Song of the makolet
Maybe it was the great Herzl who noted, the sure path to defeat is your own hot-mess nonsense. Maybe it wasn’t him; I can’t remember now. Either way, the words ring true. Because the haunting is subtle.
I’m wandering through a makolet here in New York and it is the perfect façade: baskets of nuts and garinim, bins of cheese, fresh rugelach, and overpriced pudding. Internet radio plays hits from Israel, now and then completing my transport into that mundane with the perfect note of commercials. And for a brief moment, my life starts and ends in this construct.
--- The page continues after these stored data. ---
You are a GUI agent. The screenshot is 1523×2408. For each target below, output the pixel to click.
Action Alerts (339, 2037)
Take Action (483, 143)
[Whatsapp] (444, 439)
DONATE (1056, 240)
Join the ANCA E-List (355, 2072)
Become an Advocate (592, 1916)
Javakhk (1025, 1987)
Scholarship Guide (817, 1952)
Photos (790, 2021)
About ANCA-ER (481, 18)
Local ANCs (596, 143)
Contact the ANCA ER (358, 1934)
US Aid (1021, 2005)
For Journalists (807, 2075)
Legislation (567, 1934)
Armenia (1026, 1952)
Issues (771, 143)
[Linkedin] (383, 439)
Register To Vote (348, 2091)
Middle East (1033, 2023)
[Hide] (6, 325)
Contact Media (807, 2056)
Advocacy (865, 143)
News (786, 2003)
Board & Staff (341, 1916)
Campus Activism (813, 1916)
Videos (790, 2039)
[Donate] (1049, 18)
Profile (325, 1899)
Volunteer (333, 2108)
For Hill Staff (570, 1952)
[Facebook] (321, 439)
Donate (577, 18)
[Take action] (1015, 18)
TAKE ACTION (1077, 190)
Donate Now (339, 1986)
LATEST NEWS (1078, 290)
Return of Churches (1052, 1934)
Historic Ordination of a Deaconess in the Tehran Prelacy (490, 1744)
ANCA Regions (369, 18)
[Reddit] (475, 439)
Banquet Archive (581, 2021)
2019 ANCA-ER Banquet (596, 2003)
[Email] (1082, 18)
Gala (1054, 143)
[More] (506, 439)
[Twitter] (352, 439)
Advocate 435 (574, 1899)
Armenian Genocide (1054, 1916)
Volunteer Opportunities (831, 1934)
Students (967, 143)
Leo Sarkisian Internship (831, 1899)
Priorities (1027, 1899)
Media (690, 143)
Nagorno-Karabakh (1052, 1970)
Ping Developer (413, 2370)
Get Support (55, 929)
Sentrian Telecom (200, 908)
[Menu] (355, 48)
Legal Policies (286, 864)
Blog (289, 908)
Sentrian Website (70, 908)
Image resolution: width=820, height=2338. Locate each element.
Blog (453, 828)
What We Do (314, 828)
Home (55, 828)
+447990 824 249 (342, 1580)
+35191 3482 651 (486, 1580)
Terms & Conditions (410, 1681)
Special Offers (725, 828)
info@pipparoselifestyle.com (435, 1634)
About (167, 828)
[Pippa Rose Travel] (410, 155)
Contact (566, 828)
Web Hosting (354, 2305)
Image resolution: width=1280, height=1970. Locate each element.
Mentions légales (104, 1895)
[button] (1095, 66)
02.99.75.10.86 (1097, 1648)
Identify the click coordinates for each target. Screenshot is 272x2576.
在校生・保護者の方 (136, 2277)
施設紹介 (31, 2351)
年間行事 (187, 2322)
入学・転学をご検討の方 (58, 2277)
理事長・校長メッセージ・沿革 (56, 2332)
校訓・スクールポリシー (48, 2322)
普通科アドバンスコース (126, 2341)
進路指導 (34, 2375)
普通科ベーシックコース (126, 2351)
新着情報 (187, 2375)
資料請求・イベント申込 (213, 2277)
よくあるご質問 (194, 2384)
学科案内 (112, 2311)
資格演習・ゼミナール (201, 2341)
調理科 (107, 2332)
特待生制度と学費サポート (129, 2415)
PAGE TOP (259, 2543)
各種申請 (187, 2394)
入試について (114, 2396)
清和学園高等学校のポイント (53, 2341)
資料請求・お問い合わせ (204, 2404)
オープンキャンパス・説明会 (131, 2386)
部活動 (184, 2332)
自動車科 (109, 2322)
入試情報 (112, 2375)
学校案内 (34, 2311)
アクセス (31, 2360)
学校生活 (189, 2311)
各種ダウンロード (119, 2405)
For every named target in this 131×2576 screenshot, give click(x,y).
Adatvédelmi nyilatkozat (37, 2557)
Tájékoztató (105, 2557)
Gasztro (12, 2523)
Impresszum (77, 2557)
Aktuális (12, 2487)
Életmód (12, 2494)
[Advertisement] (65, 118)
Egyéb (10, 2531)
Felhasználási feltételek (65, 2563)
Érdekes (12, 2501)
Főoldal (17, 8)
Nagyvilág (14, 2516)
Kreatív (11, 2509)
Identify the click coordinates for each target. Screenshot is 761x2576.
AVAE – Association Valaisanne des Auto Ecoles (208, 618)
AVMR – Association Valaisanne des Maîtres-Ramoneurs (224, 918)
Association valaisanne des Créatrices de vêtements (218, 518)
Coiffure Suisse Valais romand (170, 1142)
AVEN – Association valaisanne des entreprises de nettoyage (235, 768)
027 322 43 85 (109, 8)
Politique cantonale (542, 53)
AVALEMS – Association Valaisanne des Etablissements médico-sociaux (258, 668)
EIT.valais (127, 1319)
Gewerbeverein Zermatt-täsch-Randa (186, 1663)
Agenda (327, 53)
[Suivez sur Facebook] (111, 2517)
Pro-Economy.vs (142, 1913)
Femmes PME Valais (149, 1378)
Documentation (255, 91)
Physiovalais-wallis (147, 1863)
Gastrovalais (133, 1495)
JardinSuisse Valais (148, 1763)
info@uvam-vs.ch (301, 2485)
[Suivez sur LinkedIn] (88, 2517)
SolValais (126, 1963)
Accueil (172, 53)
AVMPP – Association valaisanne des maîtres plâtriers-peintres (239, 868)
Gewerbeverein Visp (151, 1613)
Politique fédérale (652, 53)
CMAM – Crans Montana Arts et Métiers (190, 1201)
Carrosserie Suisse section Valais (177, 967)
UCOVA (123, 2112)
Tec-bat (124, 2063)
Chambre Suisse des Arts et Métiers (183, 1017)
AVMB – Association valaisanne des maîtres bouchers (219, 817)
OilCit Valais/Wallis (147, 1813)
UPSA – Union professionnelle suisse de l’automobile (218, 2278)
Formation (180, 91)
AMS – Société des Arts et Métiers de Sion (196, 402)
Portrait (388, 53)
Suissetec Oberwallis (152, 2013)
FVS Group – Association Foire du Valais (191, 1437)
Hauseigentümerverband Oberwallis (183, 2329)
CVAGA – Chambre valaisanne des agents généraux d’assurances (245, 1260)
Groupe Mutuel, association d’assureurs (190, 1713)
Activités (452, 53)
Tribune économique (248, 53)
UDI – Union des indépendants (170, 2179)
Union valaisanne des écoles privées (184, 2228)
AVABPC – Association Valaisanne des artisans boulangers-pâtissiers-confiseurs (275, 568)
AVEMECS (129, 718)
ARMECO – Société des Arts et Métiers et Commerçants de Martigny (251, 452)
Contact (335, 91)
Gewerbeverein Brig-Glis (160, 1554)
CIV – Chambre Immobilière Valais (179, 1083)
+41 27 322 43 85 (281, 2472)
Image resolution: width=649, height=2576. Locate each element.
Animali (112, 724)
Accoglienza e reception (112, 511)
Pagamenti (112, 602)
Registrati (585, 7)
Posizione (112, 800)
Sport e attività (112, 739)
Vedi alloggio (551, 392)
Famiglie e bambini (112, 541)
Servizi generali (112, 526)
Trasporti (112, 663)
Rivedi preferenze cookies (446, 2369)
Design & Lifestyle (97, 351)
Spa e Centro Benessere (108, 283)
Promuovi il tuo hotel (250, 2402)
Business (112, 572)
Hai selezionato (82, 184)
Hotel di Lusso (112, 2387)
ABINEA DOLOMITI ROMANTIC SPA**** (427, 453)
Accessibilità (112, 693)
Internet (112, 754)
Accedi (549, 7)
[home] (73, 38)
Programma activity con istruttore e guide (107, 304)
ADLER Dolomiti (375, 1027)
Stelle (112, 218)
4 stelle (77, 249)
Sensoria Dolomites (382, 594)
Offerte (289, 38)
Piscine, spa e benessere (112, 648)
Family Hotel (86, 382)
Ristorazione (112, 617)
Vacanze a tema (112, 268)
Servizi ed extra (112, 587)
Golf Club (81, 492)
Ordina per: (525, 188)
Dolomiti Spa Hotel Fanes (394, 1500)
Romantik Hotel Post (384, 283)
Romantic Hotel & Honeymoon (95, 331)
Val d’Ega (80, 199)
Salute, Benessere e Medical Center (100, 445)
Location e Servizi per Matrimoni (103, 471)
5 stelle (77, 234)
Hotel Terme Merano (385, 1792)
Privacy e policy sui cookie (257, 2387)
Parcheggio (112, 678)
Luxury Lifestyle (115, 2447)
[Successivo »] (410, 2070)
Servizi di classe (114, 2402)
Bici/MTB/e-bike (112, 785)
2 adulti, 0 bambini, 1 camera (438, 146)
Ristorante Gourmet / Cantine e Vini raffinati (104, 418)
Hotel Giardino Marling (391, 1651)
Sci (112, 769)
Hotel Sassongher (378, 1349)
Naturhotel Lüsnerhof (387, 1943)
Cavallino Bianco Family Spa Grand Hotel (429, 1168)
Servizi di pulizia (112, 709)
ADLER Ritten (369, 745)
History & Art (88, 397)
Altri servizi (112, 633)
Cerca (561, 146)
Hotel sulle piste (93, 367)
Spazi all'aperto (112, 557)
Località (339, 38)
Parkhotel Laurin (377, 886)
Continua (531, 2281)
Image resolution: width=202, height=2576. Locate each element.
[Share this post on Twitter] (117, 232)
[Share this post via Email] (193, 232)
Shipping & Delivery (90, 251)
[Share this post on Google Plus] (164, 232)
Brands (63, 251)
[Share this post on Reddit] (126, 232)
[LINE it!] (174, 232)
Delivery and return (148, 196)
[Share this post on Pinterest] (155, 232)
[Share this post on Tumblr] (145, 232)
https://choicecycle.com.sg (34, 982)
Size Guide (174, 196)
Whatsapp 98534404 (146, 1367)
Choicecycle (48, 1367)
But then, in some dream-like shuffle the details realign themselves and whither. The aisles and the accents of the shopkeeper suddenly seem off, hollow. The front door clangs open and Broadway sounds spill in. And as the register rings up I realize, if this were actually Israel, the pudding would never be that expensive. With this, suddenly, the whole veneer cracks down the middle. I pick up the pieces, and the shopping bags, and head home.
But the haunting follows me there.
Maybe I log onto Facebook, and see a friend’s posts counting down to the day they board a plane and move to Israel. And I am so happy for them. It is a miraculous thing to see people give birth to their own new selves, deliberately and meaningfully. And I want to blow them kisses, and send them with meatloaf so they have one less thing to worry about. And I want to envelop them in all the cheering from my gut: Go. Live. Soar.
But then maybe I come across a blog post of someone who made aliyah last year. And now they are happily settled and employed, with photos of the family eating ice cream on the beach to prove it.
Or maybe simply when my kids come home from school they are singing old folk songs they learned that day, and I am struck anew by this remarkable point in history where there is a homeland, which I don’t take for granted, but somehow, de facto, I do because here I am, in New York and not there.
Then it comes on in full — an ugly, creeping spiral of aliyah-envy.
First, it is simple jealousy that someone else has done what I always wanted to do but didn’t. And that there is only myself to blame, for the lack of gumption and initiative, for morphing into the spectator on this side of the ocean that I always questioned. For not walking-the-walk.
After that it is the embarrassment. For being such a nervy narcissist at all. That upon hearing of someone else’s joy, I project myself into it. For thinking this choice of mine — little old me — is at all important, because by the grace of God and millions of people with more grit, the beautiful country is doing just fine, thank you very much. And embarrassment, too, because my New York life is blessed in countless ways, and what ingratitude to second-guess it.
Usually, the spiral will conclude with a drink or two, a Kaveret marathon (where I will sing every song, even if I must ballpark the lyrics), and then a heart-to-heart with my 20-year old self.
That conversation is usually not an easy one, and not just because that younger version of me — more juicy than I am today, more boundless — sits nestled into the arm of a witty Golani. But they have foaming beers before them and a bowl of garinim, snapping the salted shells off one by one. And maybe the beers are Bud, maybe they’re Goldstar, but those garinim for sure are from the makolet.
Still, the only thing that’s real is my talk with that girl. And I will try to tell her: Listen, eventually, you grow up and make choices. And while in some ways you will choose your life anew each day, you will also have to just own the path you’re on.
And then that younger me, sassy thing, feeling immortal and sun-drenched, will whisper something to the boy at her side and roll her eyes a bit, because she think she knows better. And maybe she does?